▶ **Task**: Write out the rows below word for word, all of them, leaving out the pictures.

Items stored from a collection:
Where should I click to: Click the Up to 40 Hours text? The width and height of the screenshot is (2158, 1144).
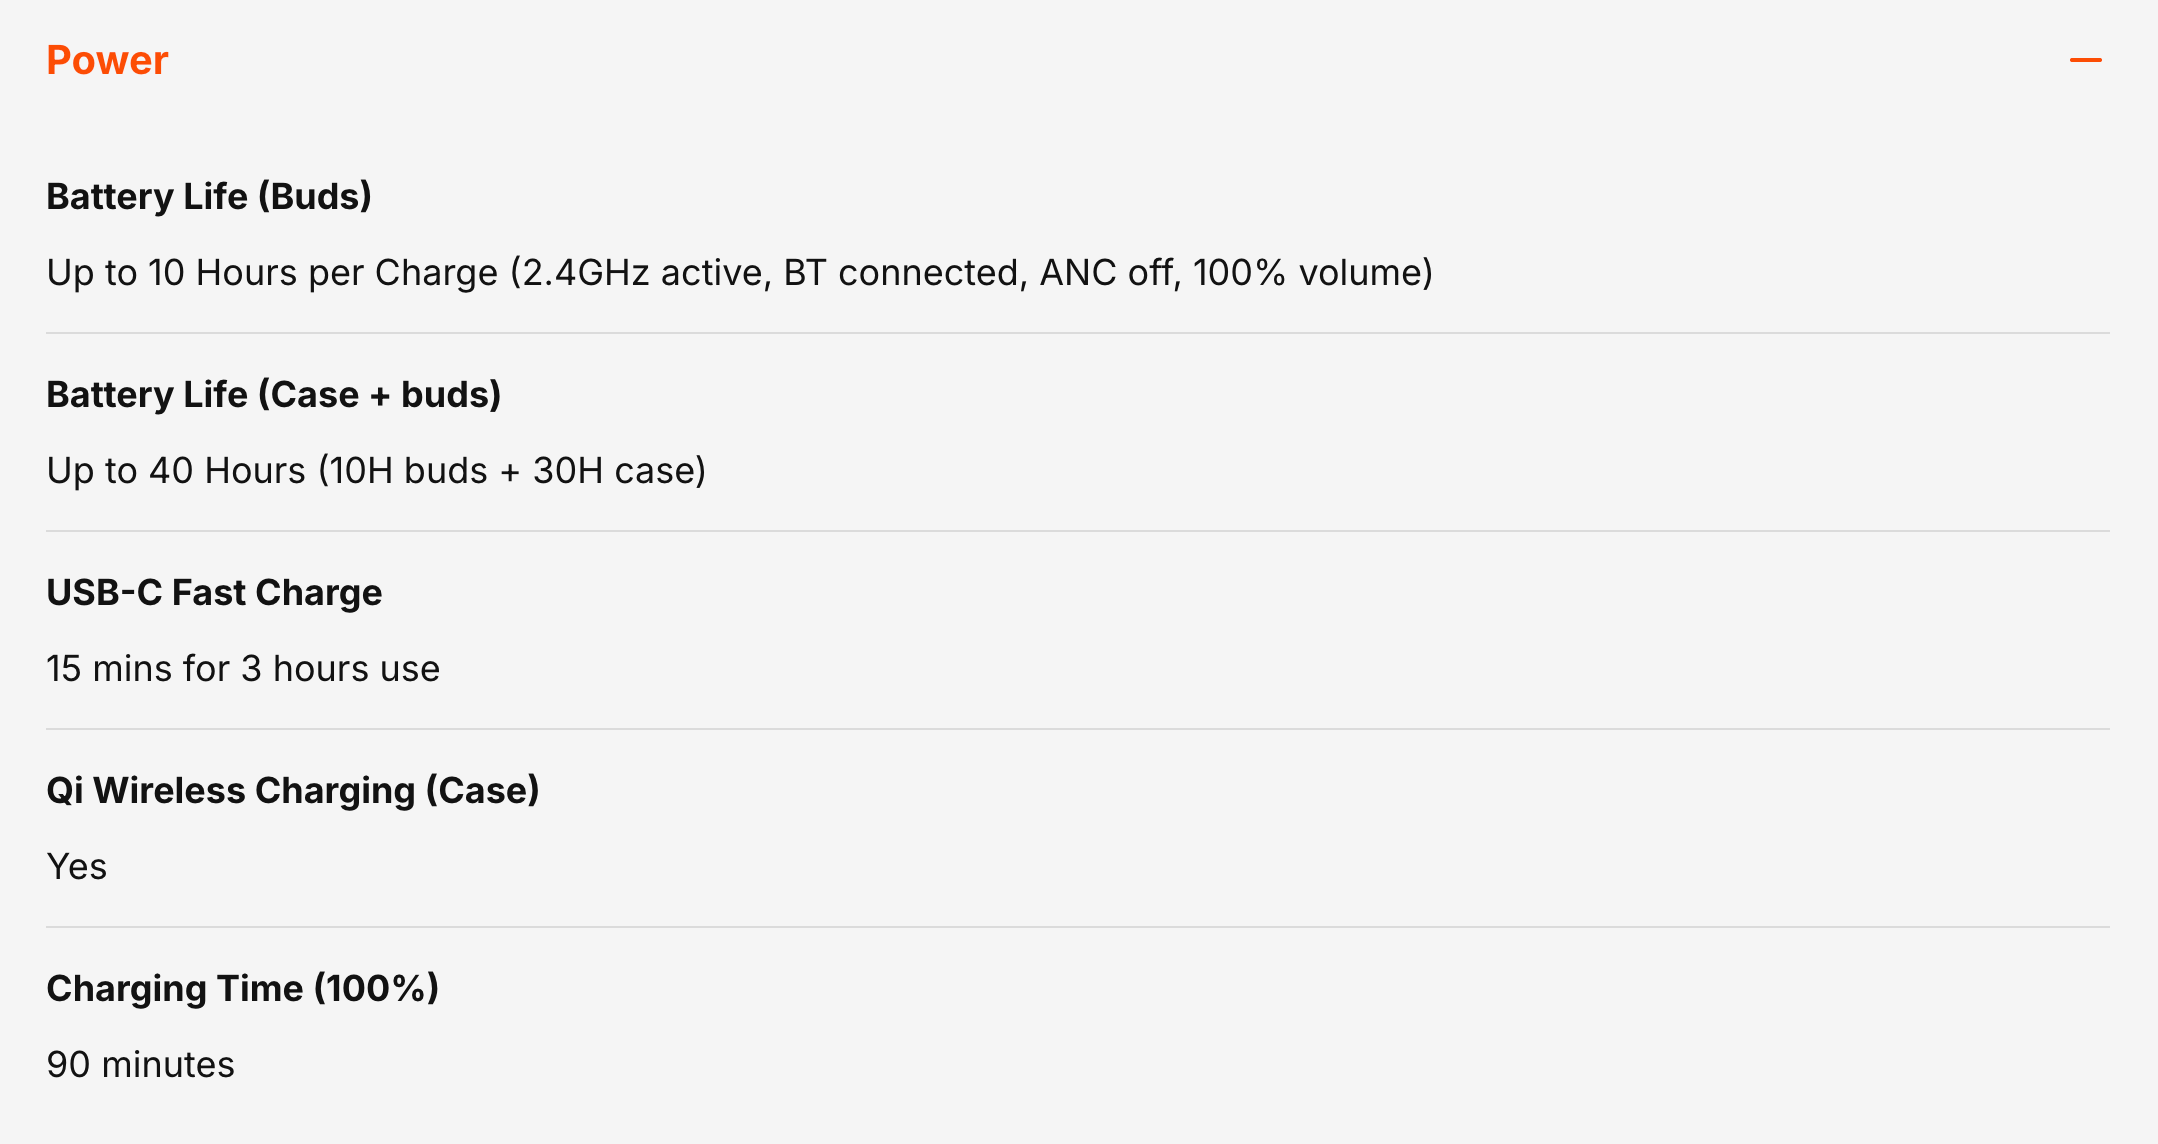376,471
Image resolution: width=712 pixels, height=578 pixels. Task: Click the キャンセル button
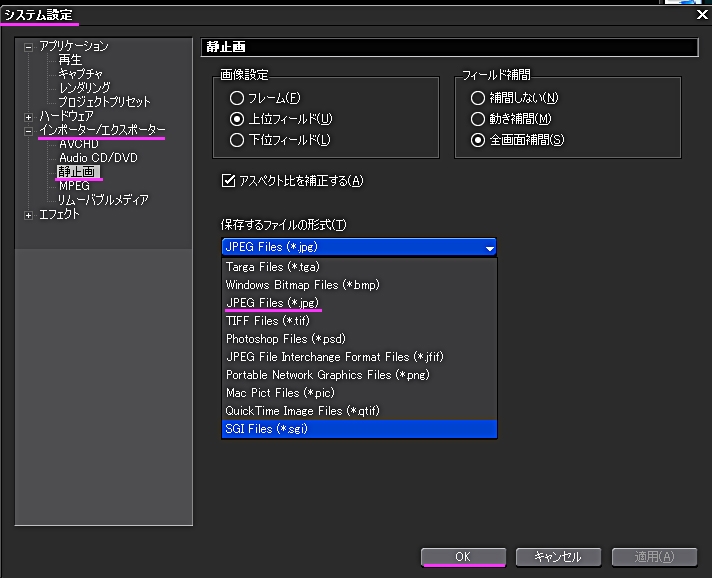pyautogui.click(x=557, y=556)
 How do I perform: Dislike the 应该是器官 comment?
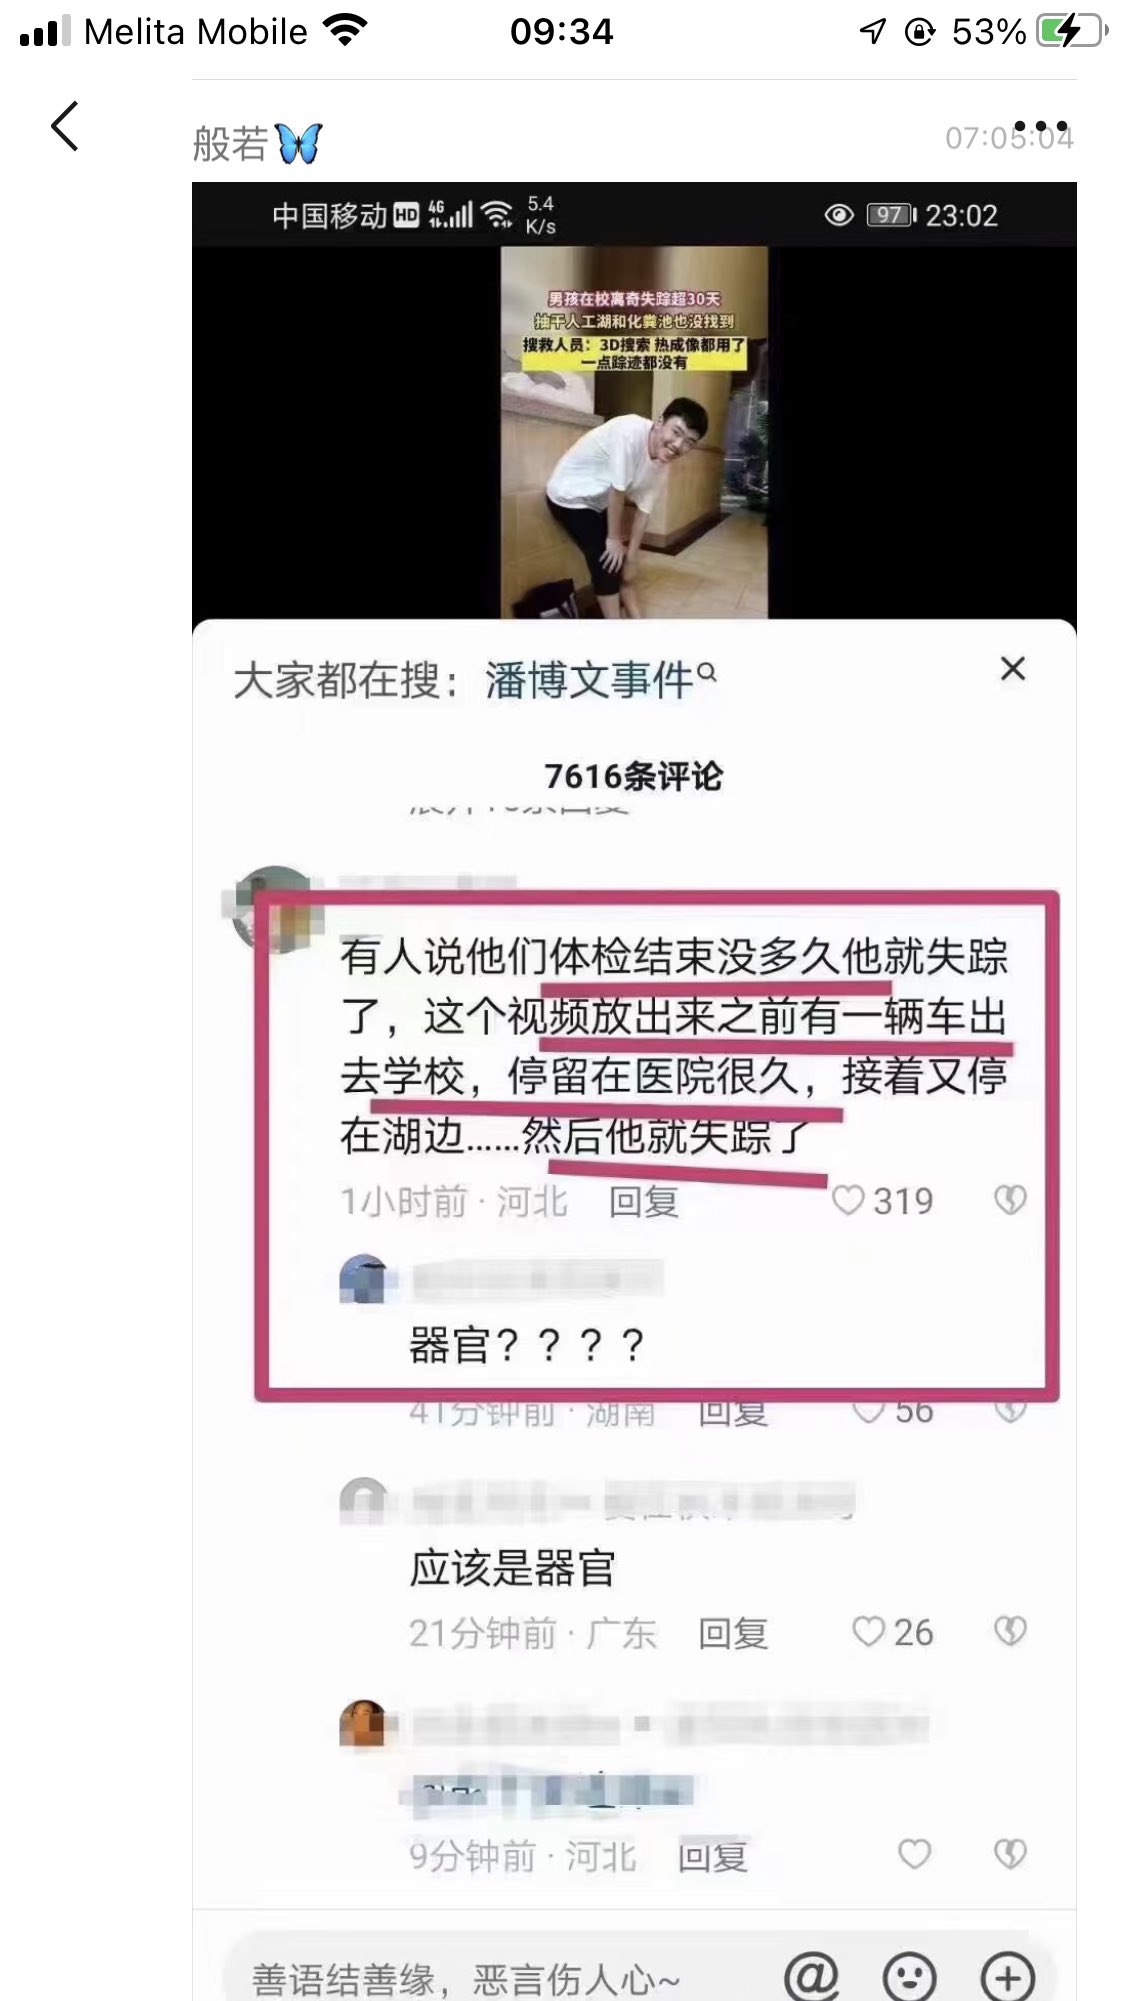pyautogui.click(x=1010, y=1632)
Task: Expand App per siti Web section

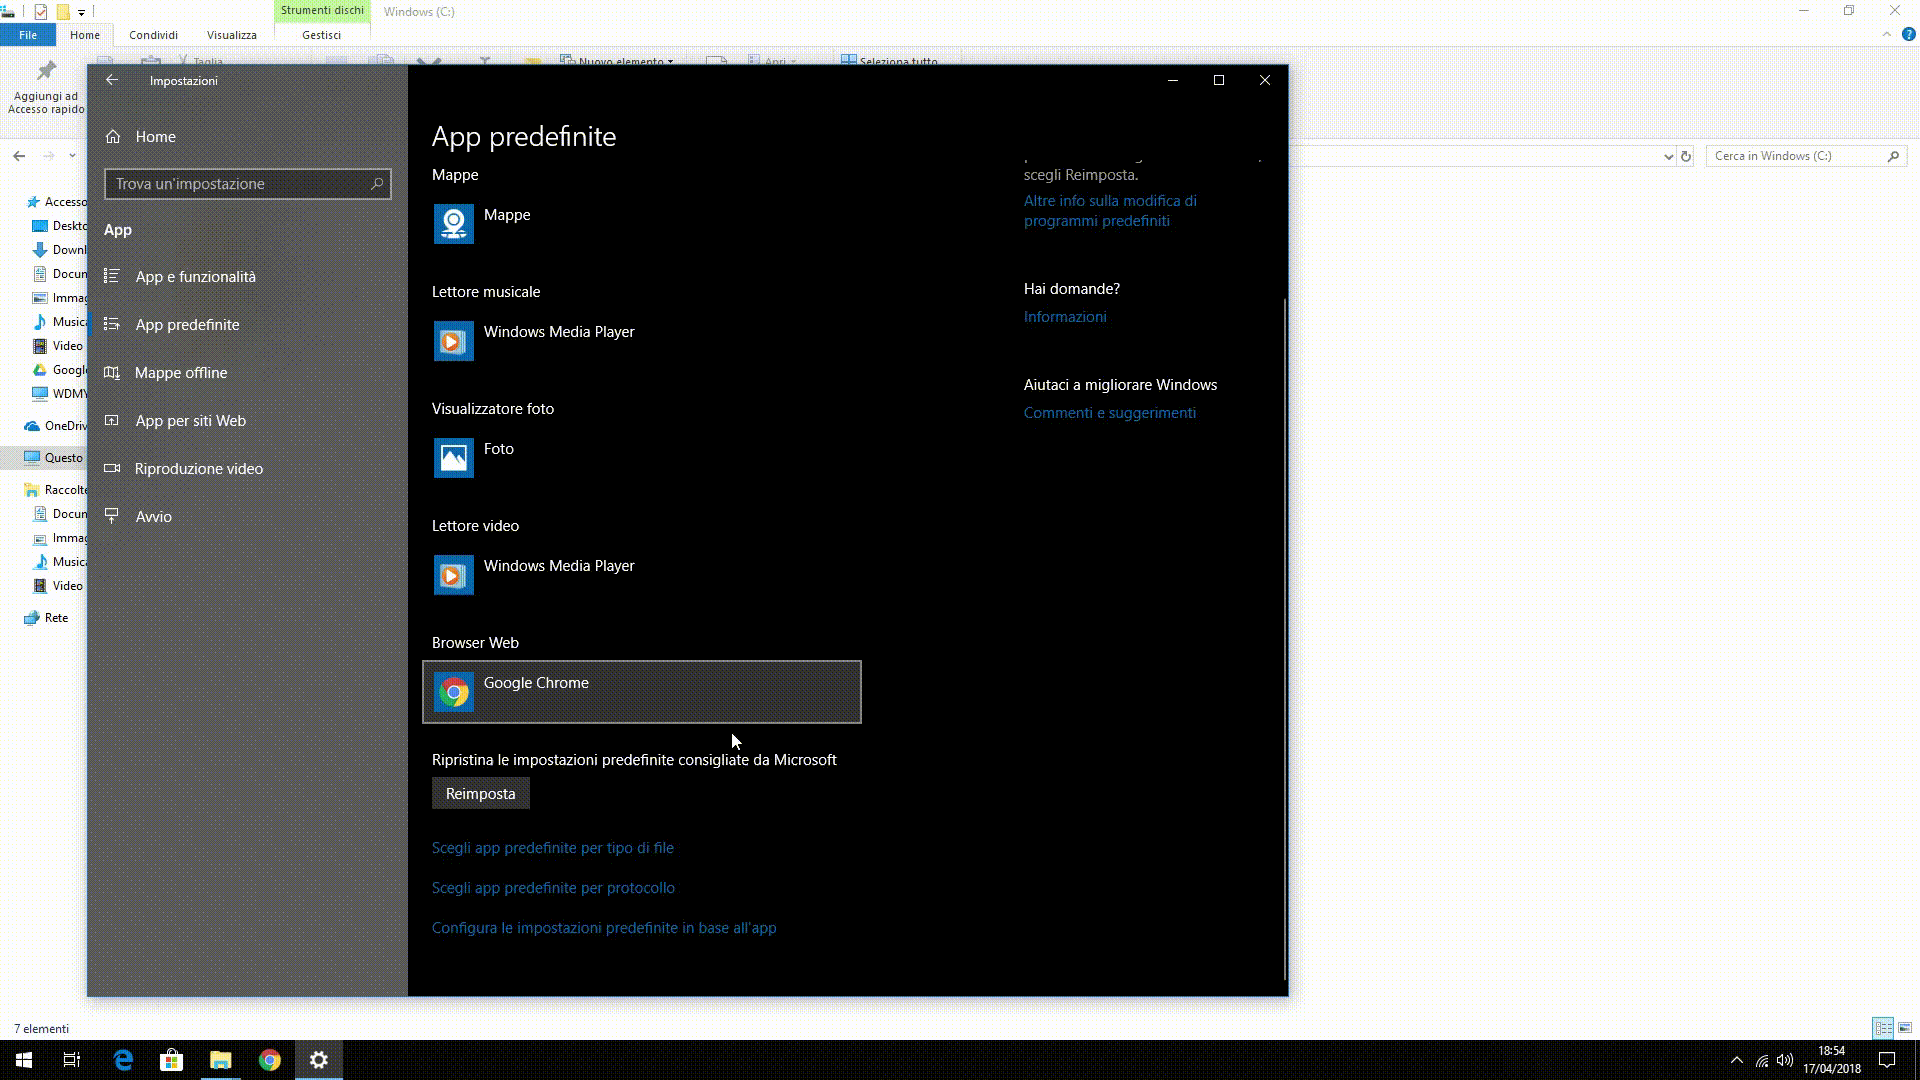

▶ **Exercise answer**:
Where should I click to: Click the Up to 40 Hours text? The width and height of the screenshot is (2158, 1144).
376,471
Image resolution: width=712 pixels, height=578 pixels. Task: Click the キャンセル button
pyautogui.click(x=557, y=556)
 How do I perform: Dislike the 应该是器官 comment?
pyautogui.click(x=1010, y=1632)
Task: Expand App per siti Web section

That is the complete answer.